GOODWILL TOWARD ALL MEN, WOMEN AND CHILDREN, BORN AND UNBORN

Saturday, November 13, 2010

Vanity of Vanities

All is Vanity

I know someone who likes to wear all black to look like priests. She also says it makes her look slimmer. She especially likes the tight slinky black coctail dress she got on sale. Vanity.
I know someone else who is on an all-brown kick--- likes to wear all brown to look like capuchin monks. She is a big fan in particular of a famous capuchin saint. Her fall wardrobe is a particular type of deep brown, not just any brown-to match her hair color. She spends a half hour putting on her make-up so it doesn't clash. Vanity.
I know a priest who likes to parade around wearing long embroidered robes (because he likes looking like a couch pillow?) - It is one of those signs of the people who liked the most coveted banquet seats of honor. He must be special. He is wearing a couch pillow. Vanity. God love them all.
Saint Francis wore a torn burlap sack to protest his father's fine fabric exploitative business and so as not to offend the poor beggars he was trying to help or incite envy. He wasn't trying to make a fashion statement. He didn't wear matching eye -liner. I would be more impressed if the priests dressed from the clothing given to the homeless in the parish in solidarity- second hand goods. I would like rather to see a priest with patches on his elbows sewn on his sweater than a tag hanging from Brooks Brothers.
I was impressed once with a statement by a rather famous Presbyterian preacher who once said that Presbyterian ministers of the Gospel wear robes that are modeled after academic robes as opposed to Roman aristocratic ones, because the only thing separating them from the plebian masses of believers to whom he preaches is that he has biblical seminary education and training. He is supposedly more learned. That is supposed to make him more humble.

I was also impressed by a sermon/homily I heard of a Saint-I think Josephat-who saw a beggar on the street, so instinctively tore his cloak in two to give him half. Later he had a vision of Jesus wearing the other half of his cloak.
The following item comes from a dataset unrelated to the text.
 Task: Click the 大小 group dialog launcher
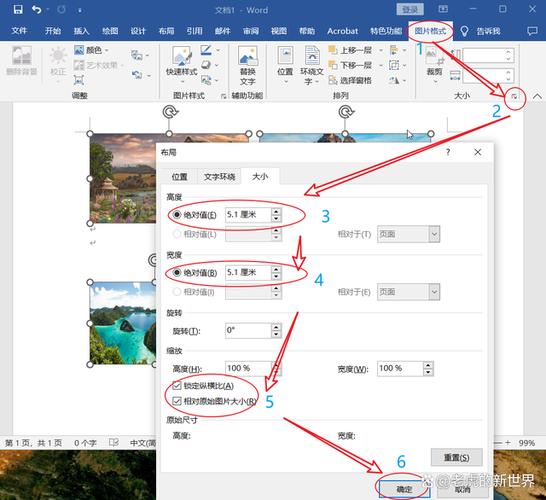tap(514, 96)
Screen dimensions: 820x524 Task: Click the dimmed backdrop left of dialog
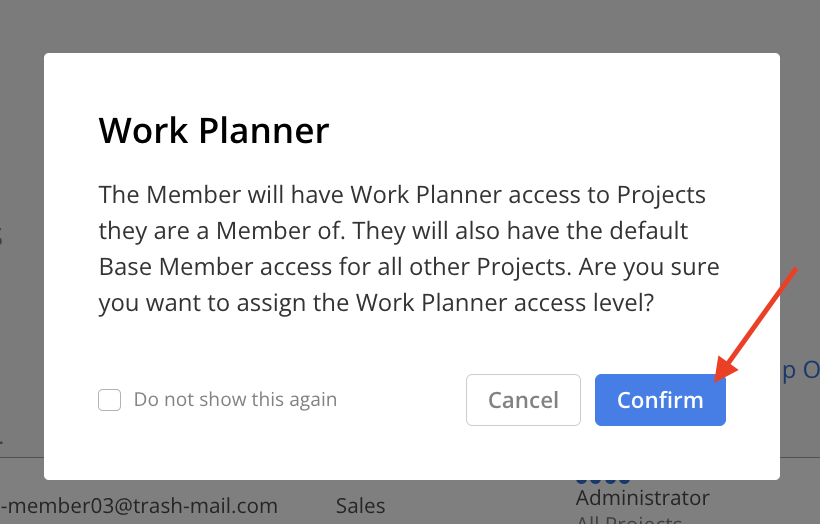21,261
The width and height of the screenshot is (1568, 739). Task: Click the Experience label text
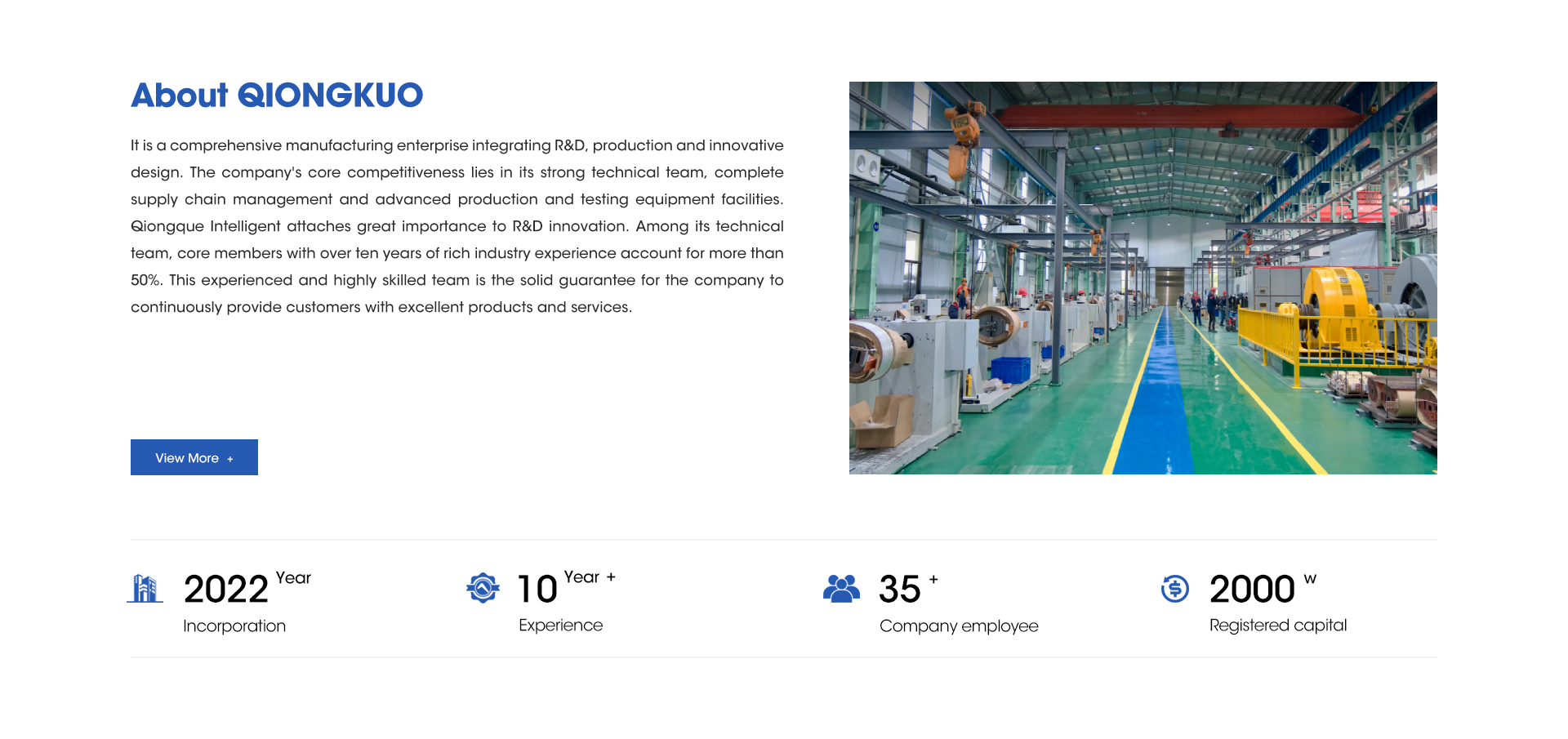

Jesus does say, insomuch as you do several things meeting the temporal needs to the least of these, his brethren, you do them to Him (which include cloathing the naked, feeding the hungry, giving shelter to the homeless, etc...)

Imagine then that if instead of all men living in palaces and castles (is the Dominican House not a Castle? Is Saint Patrick's Rectory not a palace? Are the monestaries of Europe not as large as a Castle?) that half of them were space for priestly families. Half the ones in europe are getting sold to make B&Bs anyway- or to private developers to turn into resorts. Wouldn't it further the kingdom if these were priestly family abodes. Then perhaps we may see visions of Jesus actually living in half of them.